What’s wrong with the picture above?
Six weeks ago, I would have said “nothing.”
Like a lot of people, when I’m making something I’ve cooked dozens of times before, I rarely measure spices carefully. I just shake a little over the bowl or pan and judge by eye. If I only want a dash, that seems faster and easier than grabbing a measuring spoon. In this case, I was making gumbo and adding plenty of garlic, just shaking it right over the pan.
Shaking spices over a hot, steaming pan is one of the leading causes of dead spices on a boat.
By “dead,” I mean spices that have all the flavor of sawdust. You know the kind. They look fine, they smell faintly like what they’re supposed to be, but when you taste the food, there’s just nothing there.
I’ve known for years that heat and humidity are the enemies of spices. Living on a boat makes that worse. Cabins get warm. Humidity is often high. Storage space near the galley is limited. That’s why I’ve always recommended storing spices away from the stove and as low in the boat as practical.
What never dawned on me was that the way I was actually using my spices was killing them even faster.

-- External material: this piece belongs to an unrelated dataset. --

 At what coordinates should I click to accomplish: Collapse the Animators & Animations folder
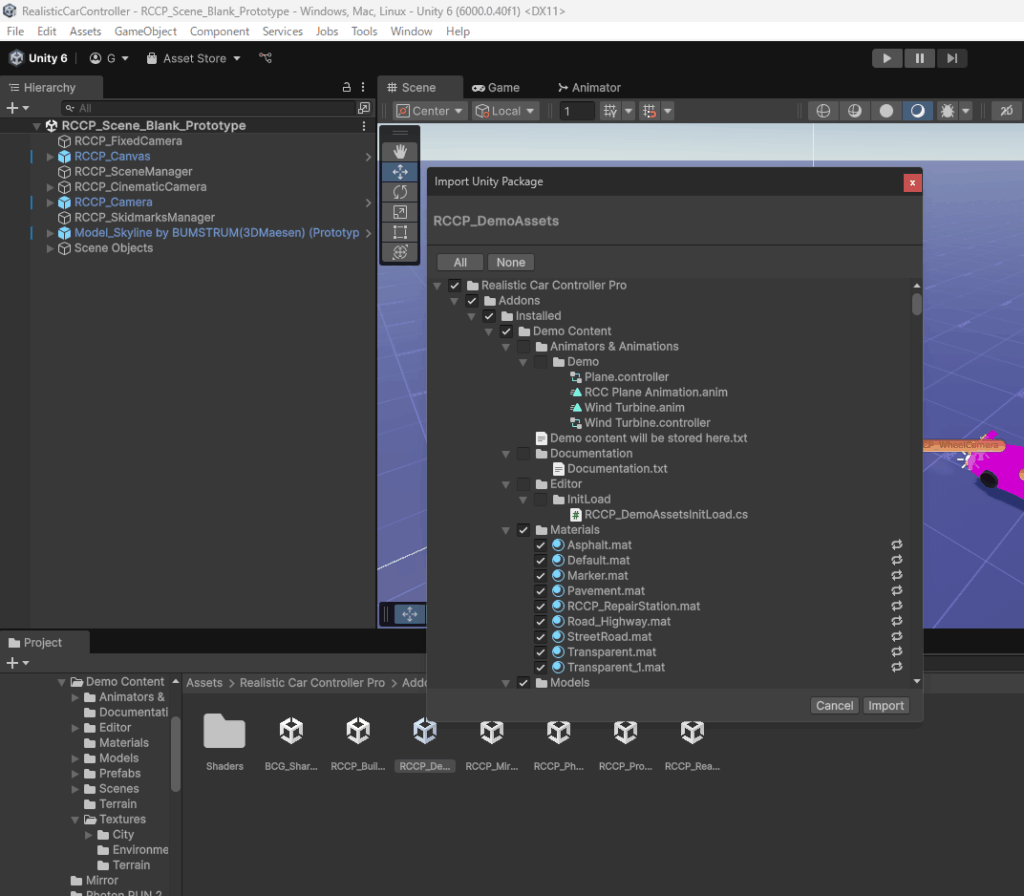(507, 347)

I stumbled across this realization while researching something else and reading handling tips on a spice manufacturer’s website. It finally clicked. When you turn a spice container upside down over a hot pan, you’re doing two damaging things at once.

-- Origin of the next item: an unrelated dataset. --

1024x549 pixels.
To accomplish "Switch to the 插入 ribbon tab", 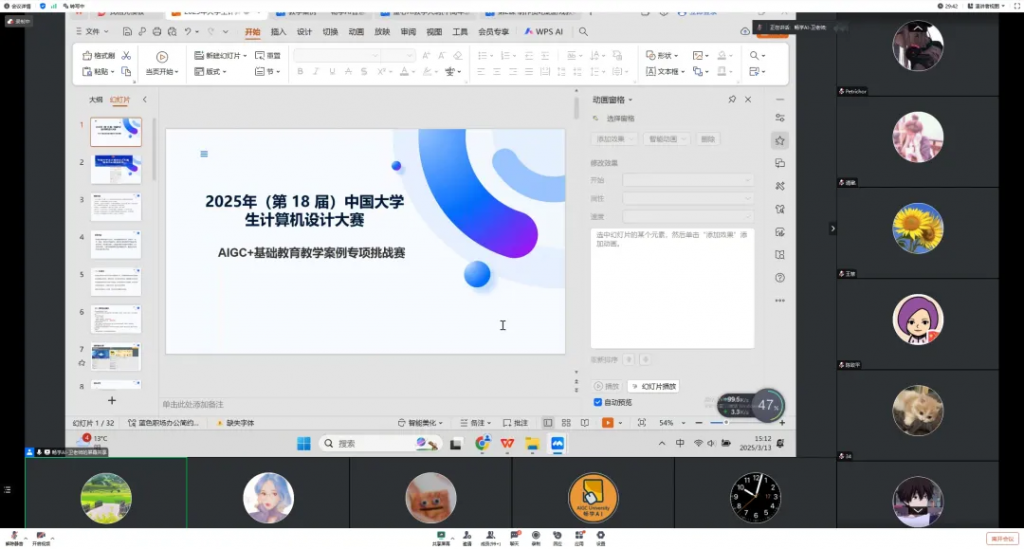I will click(278, 32).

First, you’re exposing the spices to direct heat. Second, and even worse, the rising steam goes straight up into the container. Once that moisture gets inside the jar, it has no easy way to escape. You’ve just created a warm, damp environment that speeds up flavor loss dramatically.

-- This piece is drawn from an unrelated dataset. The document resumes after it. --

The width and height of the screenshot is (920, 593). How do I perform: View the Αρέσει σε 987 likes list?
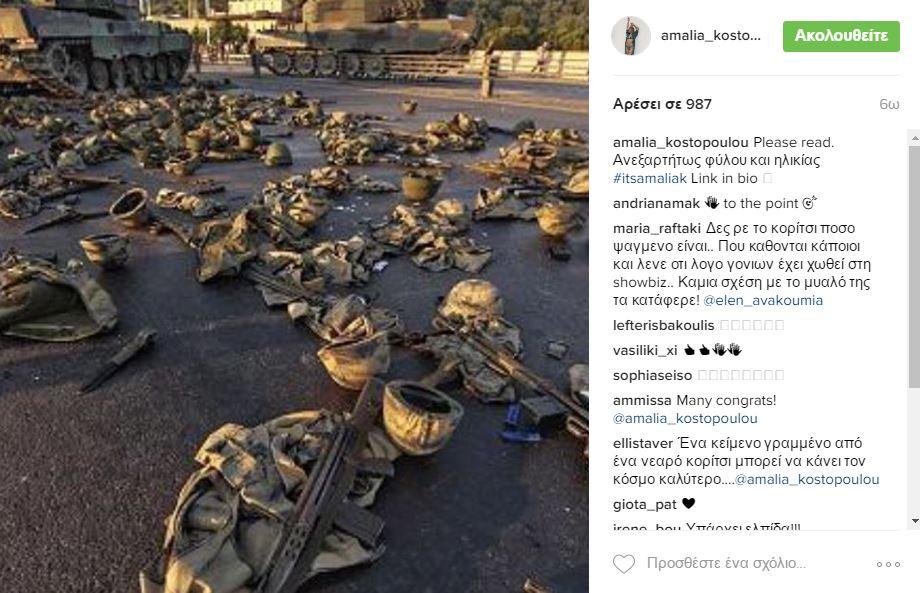tap(662, 104)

On land, that’s bad enough. On a boat, where heat and humidity are already working against you, it’s a recipe for spices that go flat far sooner than they should.
Since realizing this, I’ve been trying to change a habit that’s been ingrained for decades. Now I make a point of measuring spices away from the stove. Sometimes I use a measuring spoon. Other times, I’ll pour a bit into my palm and add it from there. Anything is better than holding the bottle over a hot, steaming pan.
To help myself remember, I’ve even removed shaker tops from several spice containers. It’s a small inconvenience, but it forces me to slow down and scoop or pour instead of shake.

The irony is that many spice containers come with shaker tops that almost encourage the very behavior that shortens their life. Convenience wins in the moment, but flavor pays the price later.
Another related tip that’s especially important on a boat is to always use a completely dry measuring spoon. Moisture is just as damaging as heat. It’s easy to accidentally wipe a spoon with a damp cloth and then dip it into a spice jar, or to reuse a spoon that’s been hovering over a steaming pot without realizing condensation has formed on it.
I still catch myself doing this occasionally. Old habits die hard. But every time I do, I’m reminded why that jar of paprika or basil lost its punch long before it should have.
Spices aren’t cheap, and on a boat they’re not always easy to replace. Treating them gently makes a noticeable difference in how long they last and how good your food tastes. Simply keeping steam and moisture out of the jar can extend their useful life by months.
If you cook regularly aboard and want meals that actually taste good, protecting your spices is one of those small, easy changes that pays off every single day.
And if you’re looking for boat-friendly recipes that assume real galley conditions — limited space, limited storage, and ingredients that need to work hard for you — you’ll find plenty of ideas in The Boat Galley Cookbook.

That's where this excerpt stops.